Ricerca Censis-Concooperative: sono 175mila ed operano nei servizi, nell’informatica e nel turismo
Non ci sono solo i “Neet”, i giovani che non studiano, non lavorano e non cercano un’occupazione. Ci sono anche gli “Eet”, che sono l’esatto opposto. Certo sono molti di meno, ma ci sono, mettono a frutto le loro competenze, s’inventano mestieri, aprono nuove imprese e producono ricchezza. Sono gli “Employed-Educated and Trained”, quelli che ce la fanno insomma. In tutto sono ben 175mila, certifica il Censis che per conto di Confcooperative ha condotto una ricerca sui giovani “dell’Italia che ce la fa”, ed operano nei settori più vari, dai servizi d’informazione all’informatica, dalla ristorazione ai servizi alle imprese.
Nord/Sud testa a testa
Oggi i titolari d’impresa under 29 sono per lo più concentrati al Nord (24,7% Nord-Ovest, 15,7% Nord-Est) ma sono molto presenti in forze anche nel Mezzogiorno (41,1%) contro il 18,5% delle regioni centrali. È vero – spiega la ricerca – che tra il 2009 e il 2016, a fronte di una riduzione complessiva del 6,8% dei titolari d’impresa, la componente più giovane ha subito un calo del 19,1%, perdendo poco più di 41.000 giovani aziende. Ma ci sono settori in crescita in cui le imprese guidate dai giovani mostrano invece un saldo positivo. Ed è una dinamica che vede crescere del 53,4% il numero dei giovani titolari d’impresa nei servizi d’informazione e altri servizi informatici, del 51,5% nei servizi per edifici e paesaggio, del 25,3% nei servizi di ristorazione. Nelle attività legate alla gestione di alloggi per vacanze e altre strutture per soggiorni brevi l’incremento è del 55,6%. Raddoppiano, inoltre, i giovani imprenditori nelle attività di supporto per le funzioni d’ufficio e i servizi alle imprese (+113,3%).
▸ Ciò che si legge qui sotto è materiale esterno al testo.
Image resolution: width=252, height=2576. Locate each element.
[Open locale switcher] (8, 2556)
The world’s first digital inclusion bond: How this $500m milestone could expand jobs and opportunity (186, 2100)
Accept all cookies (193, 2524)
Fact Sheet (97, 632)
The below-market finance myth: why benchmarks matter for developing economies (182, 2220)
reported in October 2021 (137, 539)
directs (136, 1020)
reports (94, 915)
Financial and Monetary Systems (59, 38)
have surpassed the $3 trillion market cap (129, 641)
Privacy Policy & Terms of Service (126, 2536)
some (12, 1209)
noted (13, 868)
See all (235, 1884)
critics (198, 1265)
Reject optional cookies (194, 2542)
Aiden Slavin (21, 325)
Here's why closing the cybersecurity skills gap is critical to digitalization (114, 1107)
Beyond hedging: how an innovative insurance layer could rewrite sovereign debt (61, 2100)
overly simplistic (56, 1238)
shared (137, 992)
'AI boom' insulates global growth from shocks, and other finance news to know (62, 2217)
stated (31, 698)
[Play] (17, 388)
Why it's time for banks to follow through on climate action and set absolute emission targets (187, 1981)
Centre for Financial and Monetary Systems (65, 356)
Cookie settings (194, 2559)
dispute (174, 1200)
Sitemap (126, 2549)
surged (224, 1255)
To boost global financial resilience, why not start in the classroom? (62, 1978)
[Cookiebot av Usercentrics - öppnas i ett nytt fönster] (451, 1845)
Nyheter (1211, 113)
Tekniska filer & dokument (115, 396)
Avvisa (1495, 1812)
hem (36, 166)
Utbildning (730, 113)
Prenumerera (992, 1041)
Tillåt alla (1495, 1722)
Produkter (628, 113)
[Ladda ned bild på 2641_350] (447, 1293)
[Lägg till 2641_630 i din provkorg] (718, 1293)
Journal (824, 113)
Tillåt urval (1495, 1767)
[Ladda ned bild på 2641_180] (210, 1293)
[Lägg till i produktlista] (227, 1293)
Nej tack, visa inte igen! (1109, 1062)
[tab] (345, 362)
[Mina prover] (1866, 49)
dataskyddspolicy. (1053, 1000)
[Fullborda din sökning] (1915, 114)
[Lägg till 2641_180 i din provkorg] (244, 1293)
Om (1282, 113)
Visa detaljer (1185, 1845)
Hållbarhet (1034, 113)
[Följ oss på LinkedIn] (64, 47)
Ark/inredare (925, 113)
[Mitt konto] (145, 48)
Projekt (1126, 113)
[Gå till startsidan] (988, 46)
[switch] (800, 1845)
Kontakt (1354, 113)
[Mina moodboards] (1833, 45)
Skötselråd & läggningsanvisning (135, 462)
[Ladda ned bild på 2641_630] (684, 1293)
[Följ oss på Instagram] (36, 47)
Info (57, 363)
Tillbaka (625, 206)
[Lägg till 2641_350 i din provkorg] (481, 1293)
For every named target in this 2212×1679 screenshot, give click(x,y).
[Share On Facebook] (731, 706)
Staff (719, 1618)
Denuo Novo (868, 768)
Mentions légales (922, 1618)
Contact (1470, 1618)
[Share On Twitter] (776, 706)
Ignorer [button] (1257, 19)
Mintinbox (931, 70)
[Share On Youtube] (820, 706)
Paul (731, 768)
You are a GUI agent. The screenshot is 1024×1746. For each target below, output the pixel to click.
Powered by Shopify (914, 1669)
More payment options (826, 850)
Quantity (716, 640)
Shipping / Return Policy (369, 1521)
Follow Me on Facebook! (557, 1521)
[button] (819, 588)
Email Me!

Nonostante la crisi, che ha ridotto del 30% gli occupati nella fascia d’età 15-29 anni a quota 2,6 milioni, nel complesso i giovani che lavorano valgono 46,5 miliardi di euro, il 2,8% del Pil. Rappresentano infatti l’11,7% degli occupati complessivi e incidono sui redditi da lavoro per il 7,3%. Di contro i Neet ci costano ben 21 miliardi di euro in termini di perdita di produttività. I giovani nella fascia d’età 15-29 anni che non studiano e non lavorano sono infatti 2.349.000 in aumento del 31,4% rispetto al 2007. Il loro mancato inserimento nel mercato del lavoro – spiega la ricerca del Censis – si traduce per l’Italia in un costo per perdita di produttività pari all’1,3% del Pil.
Il peso dell’istruzione
Lo studio conferma anche che investire in istruzione conviene. Oggi il 43,5% di chi si è diplomato nel 2011 lavora e, fatto 100 il totale di chi lavora, il 25,3% è occupato con un contratto a tempo indeterminato e il 33,8% con un contratto a termine. L’11,5% ha scelto la strada del lavoro autonomo, mentre l’8,7% ha dichiarato di lavorare senza contratto. In termini economici, sono i dipendenti a tempo indeterminato a ottenere il livello retributivo più elevato, con un importo pari a 1.100 euro, mentre chi lavora come autonomo guadagna in media 811 euro, cioè meno del valore medio riconducibile a tutti i diplomati occupati (850 euro). Nel 2015, a quattro anni dalla laurea, il 72,8% dei laureati di I livello ha dichiarato di lavorare, contro il 19,7% che è in cerca di lavoro. I laureati magistrali hanno una migliore condizione lavorativa, dal momento che ha dichiarato di lavorare l’83,1% del totale. La quota di chi è in cerca di lavoro è pari al 13,1%. La quota di dirigenti, imprenditori e professionisti raggiunge il 59,2% per i laureati di II livello, mentre si ferma al 23,9% per chi è in possesso di una laurea triennale. La distanza fra i due gruppi si può misurare anche in base alla differenza di reddito guadagnato, pari in media a 117 euro a favore dei laureati di II livello. Questi ottengono 1.400 euro di reddito netto mensile, ma con una forbice non indifferente tra uomini e donne (rispettivamente, 1.575 euro e 1.300 euro).
Un messaggio di speranza
Commenta il presidente di Confcooperative, Maurizio Gardini: «I dati della ricerca non ci dicono che tutto va bene, ma emerge chiaramente che non ci sono solo i Neet. Ci sono anche giovani che ce la fanno e vincono la crisi con un’idea d’impresa. Noi vogliamo dare un messaggio di speranza a chi non riesce a entrare nel mondo del lavoro. L’analisi ci dice che ci sono dei germogli di ripresa segnali di vivacità da incoraggiare e perseguire. È tempo di insistere e di guardare al futuro. È lo sguardo dei cooperatori che è rivolto al futuro, pensano a costruire un’impresa oggi per tramandarla domani alle future generazioni di soci. Molti cooperatori di oggi non erano neanche nati quando la loro cooperativa era già impegnata nell’agroalimentare, nel credito, nel sociale, nei servizi, nel consumo, nell’abitazione, nella pesca».